Vitória incontestável da melhor equipa em campo. Estivemos longe de fazer o jogo brilhante que fizemos em França mas era impossível pedir a mesma intensidade e brilho depois do enorme esforço que foi esse jogo. Nem sempre se ganha com fato de gala, mas o que importa é ganhar, mesmo que seja a Taça da Liga. Curioso foi que mesmo tendo em conta que era um troféu sem importância, o FC Porto e os seus adeptos surpreenderam-me com a forma como levaram este jogo tão a sério. Fosse pelas opções de Jesualdo (colocou em campo o 11 mais forte disponível), fosse pela agressividade (excessiva) com que os seus jogadores jogaram, fosse pela palermice que os seus adeptos fizeram no estádio e fora dele. Para um troféu sem importância, perder parece que fez bastante comichão...

Quanto ao jogo propriamente dito, o Benfica entrou sem alguns titulares indiscutíveis e com um meio-campo reforçado, com 5 elementos, algo que ainda não tínhamos visto esta temporada. Jesus pensou o jogo numa toada de expectativa, inevitável tendo em conta o jogo de quinta-feira e o grande encontro que nos espera no sábado. Notou-se alguma falta de adaptação ao modelo nos primeiros minutos, com o Porto a ter duas oportunidades a que Quim respondeu muito bem. Depois surgiu o golo fortuito de Ruben Amorim, que veio contribuir, e muito, para o plano de Jorge Jesus. A equipa ganhou confiança, a defesa solidificou, o meio-campo passou a varrer o do adversário.
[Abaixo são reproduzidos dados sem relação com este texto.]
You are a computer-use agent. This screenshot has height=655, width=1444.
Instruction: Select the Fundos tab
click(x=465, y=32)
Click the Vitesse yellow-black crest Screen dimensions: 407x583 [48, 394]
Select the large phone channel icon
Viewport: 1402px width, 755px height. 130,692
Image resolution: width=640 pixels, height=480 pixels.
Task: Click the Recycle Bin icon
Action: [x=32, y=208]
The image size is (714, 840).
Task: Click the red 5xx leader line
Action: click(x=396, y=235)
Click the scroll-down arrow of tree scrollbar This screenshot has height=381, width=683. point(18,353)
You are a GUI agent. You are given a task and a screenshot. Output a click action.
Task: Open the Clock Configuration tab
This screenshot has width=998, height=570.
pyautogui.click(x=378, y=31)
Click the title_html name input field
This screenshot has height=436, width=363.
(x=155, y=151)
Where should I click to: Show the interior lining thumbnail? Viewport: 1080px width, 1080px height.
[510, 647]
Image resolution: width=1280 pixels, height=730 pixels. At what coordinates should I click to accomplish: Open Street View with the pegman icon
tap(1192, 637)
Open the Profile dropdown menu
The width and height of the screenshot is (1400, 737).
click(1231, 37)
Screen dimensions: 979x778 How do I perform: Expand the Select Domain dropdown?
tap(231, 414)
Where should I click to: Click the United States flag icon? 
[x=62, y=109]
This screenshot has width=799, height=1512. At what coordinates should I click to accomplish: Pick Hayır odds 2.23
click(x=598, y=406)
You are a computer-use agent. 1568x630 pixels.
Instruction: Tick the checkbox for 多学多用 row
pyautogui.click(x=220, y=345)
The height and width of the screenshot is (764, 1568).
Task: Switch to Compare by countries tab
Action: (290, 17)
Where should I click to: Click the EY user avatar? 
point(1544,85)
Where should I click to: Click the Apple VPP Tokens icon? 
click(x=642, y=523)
O Porto ainda foi surgindo de vez em quando junto da área de Quim, mas os remates escassearam e as oportunidades ainda mais. Quando Carlos Martins enviou aquele míssil ao fundo das redes o Benfica tinha tudo para conquistar o troféu.

E a segunda parte foi um passeio. Quem esperava uma reacção forte da parte do Porto (eu, por exemplo) teve uma enorme surpresa. Jesualdo lançou Fucile, que ainda mexeu com o flanco direito, mas se o Porto atacou na segunda parte eu sinceramente não me lembro. O Quim fez alguma defesa depois do intervalo? O Benfica, por seu lado, não forçou o ataque, tendo em conta que dispunha de uma vantagem sólida, mas ainda foi capaz de assustar Nuno pelo menos duas vezes, por Di María e por David Luiz (que jogada, senhores! ). Fomos gerindo o jogo até à apoteose final, uma belíssima jogada que isola Ruben Amorim (quem fez o passe? eu não reparei) que merecia que o golo fosse dele, pela toque de classe na finalização ao colocar a bola por cima de Nuno. A festa estava feita, e por números pesados para o Porto, o que faz com que esta vitória seja ainda mais saborosa. Acho que quem tinha dúvidas (portistas apenas, pois claro) sobre a diferença de qualidade entre as duas equipas as perdeu depois do jogo de ontem.

Em termos individuais, e apesar de haver vários jogadores a merecer destaque (Airton, Luisão - imperial!, David Luiz), o meu vai inteirinho para Ruben Amorim. Não é segredo que sou um grande admirador do 5, e ontem mostrou o porquê da minha admiração. Um jogo fantástico, irrepreensível no apoio à defesa, fantástico a surgir junto da área contrária, correu quilómetros sempre com a mesma entrega e dedicação. E depois a forma como festejou o 3º golo, emocionado frente aos adeptos é algo que não tem preço. Este não é só bom jogador, é da casa, e isso faz toda a diferença.

Agora que a Carlsberg já cá canta venha a Sagres!